PÁGINA =

....

Acaba de cruzar o Atlântico, direto de Portugal para minha casa,
a Coletânea de prosa e poesia - 2015 -"A Arte pela Escrita Oito"
da qual participo com as prosas "Depois do céu", "Estro" e "Acácia", numa publicação conjunta com EscritArtes Goretidias e a editora Mosaico de Palavras.
Gratidão imensa à Goreti Dias e Dionísio Dinis pelo convite. Parabenizo-os pelo belo formato e conteúdo da Coletânea, resultado do excelente trabalho e dedicação à Literatura. Parabéns também a todos os participantes de todas as nacionalidades. Tim-Tim!
Acácia
By Tere Tavares
Onde se esgarçavam os labirintos sorridentes do céu? Quando se despira a noite para que dançassem sobre si as estrelas?

....

MATERIAL FORNECIDO =
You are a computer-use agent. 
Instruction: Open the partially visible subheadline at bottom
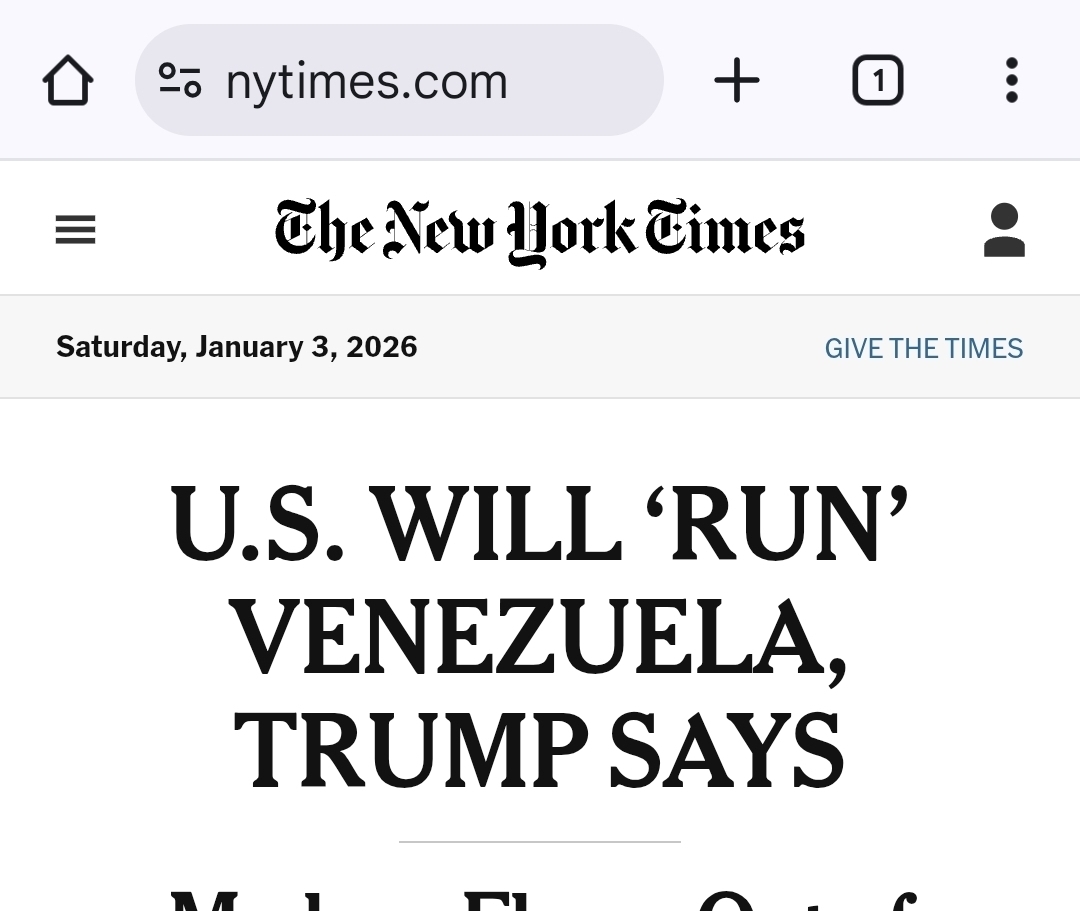(539, 897)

....

EXERCÍCIO A =
Qual editora participa da publicação conjunta citada no texto sobre a coletânea?
EXERCÍCIO B =
Reproduza, no texto sobre a coletânea, o trecho que começa nas palavras "da qual participo" e termina logo após "si as estrelas?".
Não é preciso consultar os dados.

RESPOSTA FINAL A =
A editora Mosaico de Palavras.

RESPOSTA FINAL B =
da qual participo com as prosas "Depois do céu", "Estro" e "Acácia", numa publicação conjunta com EscritArtes Goretidias e a editora Mosaico de Palavras.
Gratidão imensa à Goreti Dias e Dionísio Dinis pelo convite. Parabenizo-os pelo belo formato e conteúdo da Coletânea, resultado do excelente trabalho e dedicação à Literatura. Parabéns também a todos os participantes de todas as nacionalidades. Tim-Tim!
Acácia
By Tere Tavares
Onde se esgarçavam os labirintos sorridentes do céu? Quando se despira a noite para que dançassem sobre si as estrelas?